Many Scottish developments were focused on the royal court, which had the most prestigious continental connections, but cultural patronage was also exerted by the Church, the universities, the nobility, and the burgh communities. However, it is probably fair to say that the most influential prelates, academics, lords, and burgesses of the period also had strong ties to the royal court. From the reign of James III, Edinburgh was acknowledged as the nation’s capital, and was therefore also the main centre where the court interacted with the wider community. The loss of artistic patronage by the Church after 1560 and by the court after 1603 were thus significant obstacles to the later development of the Scottish Renaissance, which, by the early seventeenth century, was concentrated in the country house, university, and professional classes. By this time, civic humanism, which stressed public service, was also giving way to an emphasis on private contemplation and retreat from the world advocated by stoicism.
It is difficult to identify precisely when the first stirrings of the Renaissance were felt in Scotland, but if notions of historical self-awareness and individualistic self-fashioning are significant, then arguably the roots may be traced to the personal rule of James I (r.1406–37). James returned to Scotland after eighteen years in English captivity, where he had absorbed the culture of the English, French, and Burgundian courts. He had a steely determination to restore and extend royal authority, and he has famously been termed ‘a king unleashed’.6 He seems to have intended to make the Stewart monarchy the source of all justice and the guarantor of peace and prosperity for the whole nation. His political programme included removing magnatial threats to his power, developing the role of the nobles as servants of the Crown, and increasing the regularity and stability of royal income. He also sought to promote the prestige and dignity of his dynasty in Europe. Thus he set the agenda for the adult reigns of his successors.7 The rising European profile stemmed from the marriage of James’s eldest daughter, Margaret, to the dauphin in 1436. Through her connections, three of her sisters also married into grand continental houses, whilst her brother, James II, married a niece of the Duke of Burgundy, Mary of Gueldres, in 1449.8 Both James III and James IV subsequently made significant foreign marriages and, through such prestigious alliances, the Stewarts were clearly asserting their parity with other princes.

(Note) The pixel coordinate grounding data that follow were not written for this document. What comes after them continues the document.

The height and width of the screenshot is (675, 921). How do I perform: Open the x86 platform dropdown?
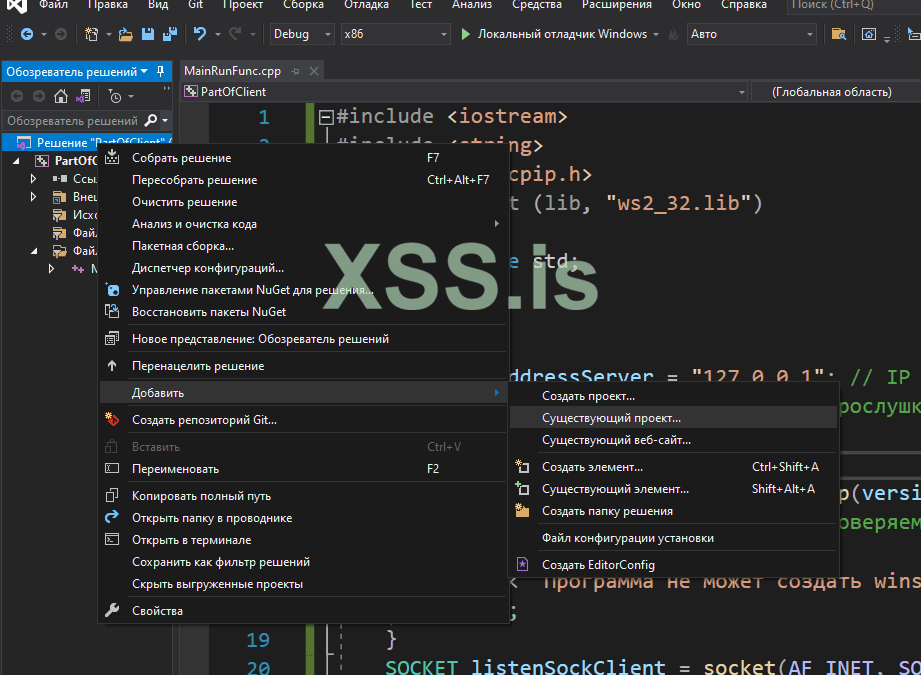tap(395, 34)
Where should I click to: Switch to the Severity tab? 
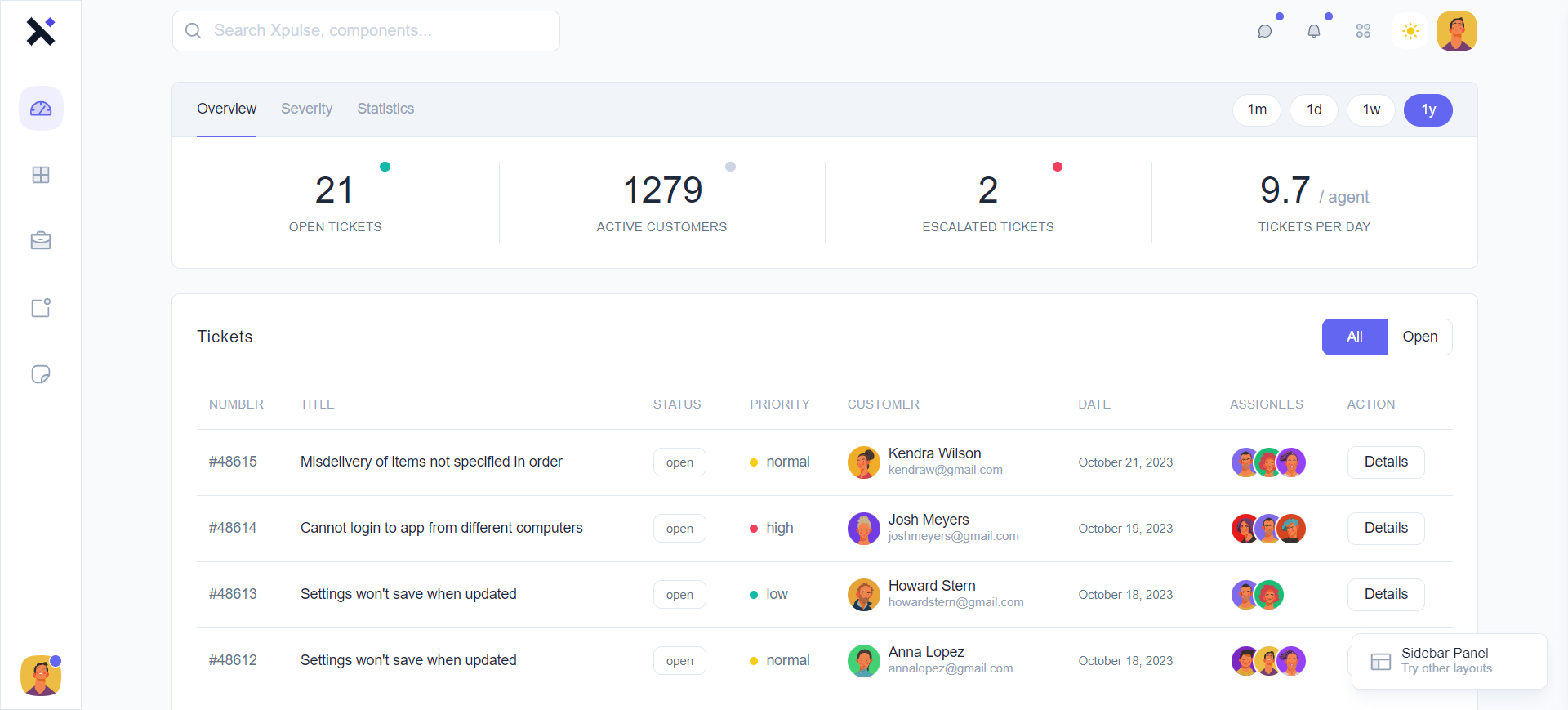(x=306, y=109)
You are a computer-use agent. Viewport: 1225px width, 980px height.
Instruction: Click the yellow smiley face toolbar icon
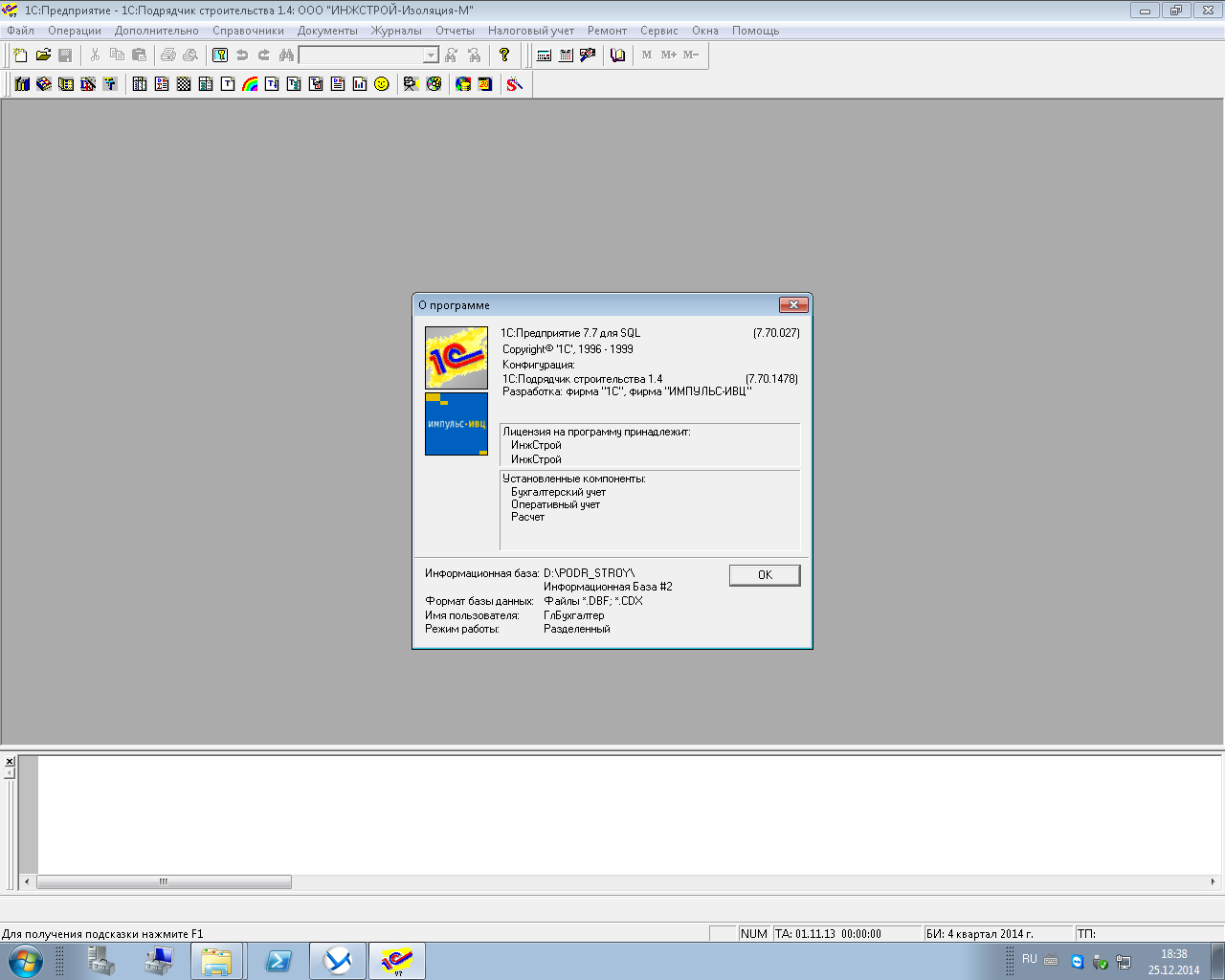[382, 84]
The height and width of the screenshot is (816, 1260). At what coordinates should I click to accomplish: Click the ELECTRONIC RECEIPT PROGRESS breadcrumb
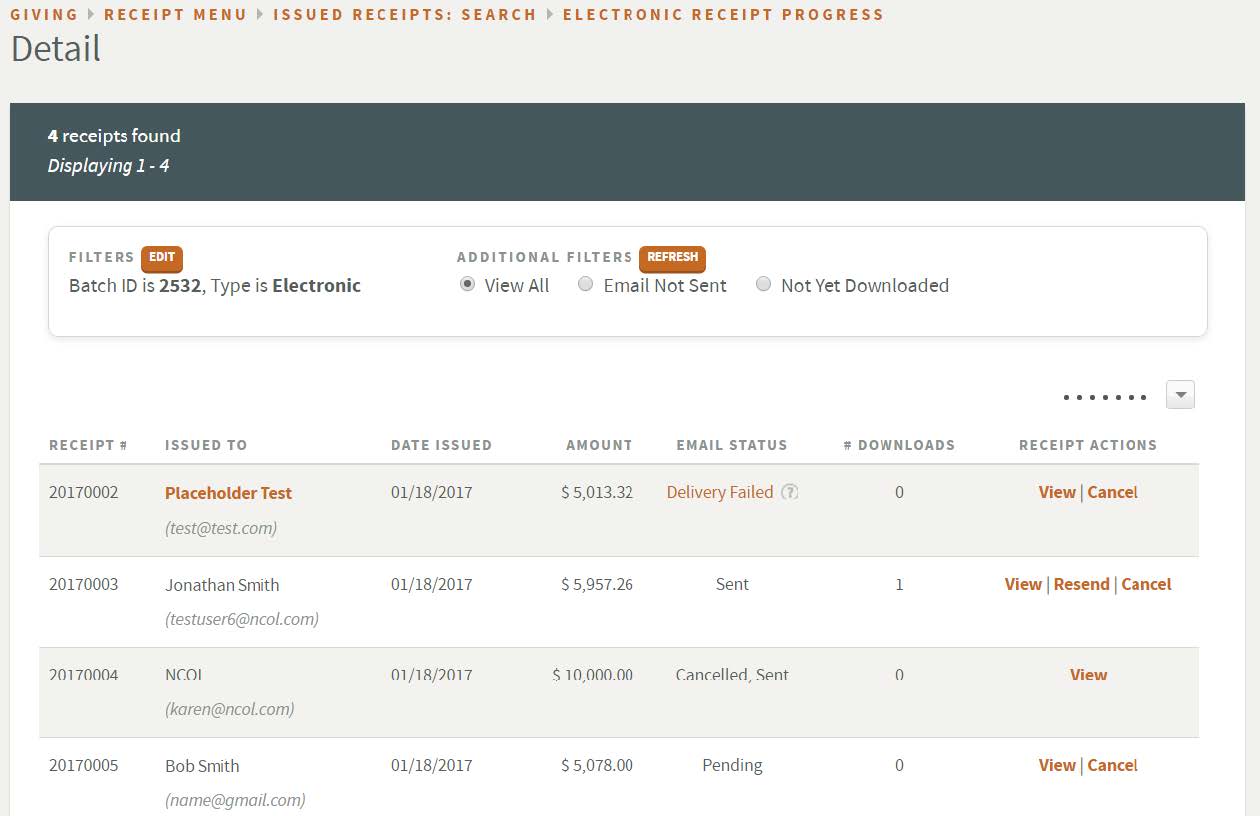coord(723,14)
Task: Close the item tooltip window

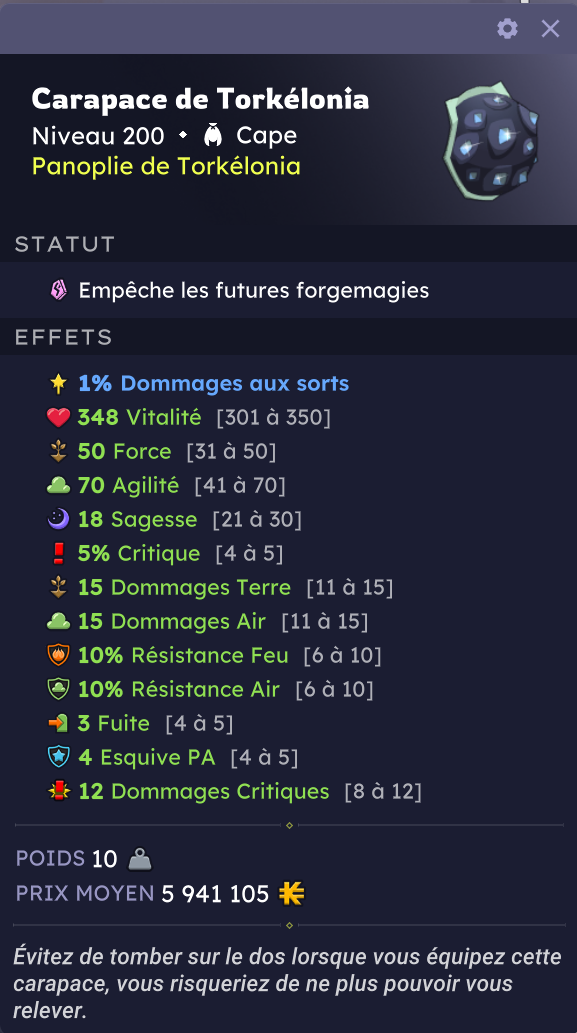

Not only did James I have a novel approach to the dignity and power of the Crown, but he also initiated new cultural developments. He is believed to have been a significant poet in his own right, but only one work survives: The Kingis Quair (c.1424). This is usually categorized as a medieval rather than a Renaissance poem, since its main stylistic influences are Boethius, Chaucer, Gower, and Lydgate, but it is also the first surviving example of a long line of courtly love poems and dream-visions, which stretches well into the sixteenth century.9 Furthermore, in its autobiographical nature, it has certainly caught an aspect of the Renaissance spirit. James was also aware that a resurgent monarchy needed an impressive architectural setting. His building work at Linlithgow was a significant new departure: the first royal residence described as a palace, and clearly built for comfort and display rather than defence. The east range was largely built for him, and it is also likely that the quadrangular plan of the palace dates from this period. Certainly, it had taken on this shape by the reign of James III and stylistically it has been regarded as innovative: combining a revival of the Scottish Romanesque (with classical overtones) within the form of an Italian seigneurial palatium ad modum castri.10 By the end of the fifteenth century, similar quadrangular palaces for elegant, courtly living were also being developed at Holyrood, Falkland, Edinburgh, and Stirling. All were imposing structures embellished with assertive heraldic imagery. The ambitious Stewart monarchs thus provided the theatrical backdrop for the dramatic display of the Renaissance court.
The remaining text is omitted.